The Battle of Darbytown and New Market Roads (or Johnson's Farm or Four Mile Creek) was an engagement between Union and Confederate forces during the American Civil War, which took place on October 7, 1864, in Henrico County, Virginia, as part of the Richmond-Petersburg Campaign.

==Background==

The Richmond-Petersburg Campaign (June 15, 1864 - March 25, 1865) was a Union effort to capture the city of Petersburg, Virginia, from Confederate forces under the command of Confederate General Robert E. Lee. During the Battle of Chaffin's Farm, Union forces captured Fort Harrison from the Confederates on September 30. This prompted Lee to order an offensive on the right flank of the Union forces, which were under the command of Lt. Gen. Ulysses S. Grant, on October 7.

==Battle==
The Union defensive lines, commanded by Brig. Gen. August V. Kautz and Maj. Gen. David B. Birney, were positioned along the length of New Market Road, with further Union cavalry defending Darbytown Road.

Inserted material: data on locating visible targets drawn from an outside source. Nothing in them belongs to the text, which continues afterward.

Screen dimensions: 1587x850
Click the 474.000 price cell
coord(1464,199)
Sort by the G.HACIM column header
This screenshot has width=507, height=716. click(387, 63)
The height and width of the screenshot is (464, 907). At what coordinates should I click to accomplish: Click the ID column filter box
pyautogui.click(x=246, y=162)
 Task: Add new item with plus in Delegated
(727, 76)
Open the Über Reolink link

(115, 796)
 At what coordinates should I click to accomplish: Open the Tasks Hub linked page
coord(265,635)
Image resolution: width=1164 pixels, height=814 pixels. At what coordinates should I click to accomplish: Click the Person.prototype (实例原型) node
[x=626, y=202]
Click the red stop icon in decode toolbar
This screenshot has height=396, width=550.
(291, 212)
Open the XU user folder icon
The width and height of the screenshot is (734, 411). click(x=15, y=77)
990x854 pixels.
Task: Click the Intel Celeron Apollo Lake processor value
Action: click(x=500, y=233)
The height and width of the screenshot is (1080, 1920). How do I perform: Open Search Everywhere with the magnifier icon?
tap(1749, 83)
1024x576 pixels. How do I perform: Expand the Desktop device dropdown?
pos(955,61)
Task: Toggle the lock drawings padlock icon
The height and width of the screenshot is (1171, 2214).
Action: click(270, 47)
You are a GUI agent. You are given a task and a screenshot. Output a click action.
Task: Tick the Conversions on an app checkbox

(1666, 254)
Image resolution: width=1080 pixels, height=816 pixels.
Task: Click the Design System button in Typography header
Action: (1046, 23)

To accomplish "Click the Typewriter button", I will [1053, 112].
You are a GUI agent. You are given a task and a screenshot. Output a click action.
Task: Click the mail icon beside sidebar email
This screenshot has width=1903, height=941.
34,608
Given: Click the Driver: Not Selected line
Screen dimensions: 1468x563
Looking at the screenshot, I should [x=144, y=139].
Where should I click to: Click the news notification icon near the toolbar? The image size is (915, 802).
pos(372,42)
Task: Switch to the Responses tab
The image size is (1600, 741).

The initial Confederate attack, commanded by Maj. Gens. Robert Hoke and Charles W. Field, was successful in dislodging the Union Cavalry from Darbytown Road. The cavalry forces routed from the field, the confederates then attacked the Union defensive lines on the New Market Road. During this attack, the Confederate Texas Brigade's commander Brig. Gen. John Gregg was killed, and the attack was repulsed. The engagement resulted with a Confederate withdrawal to Richmond and thus Union victory.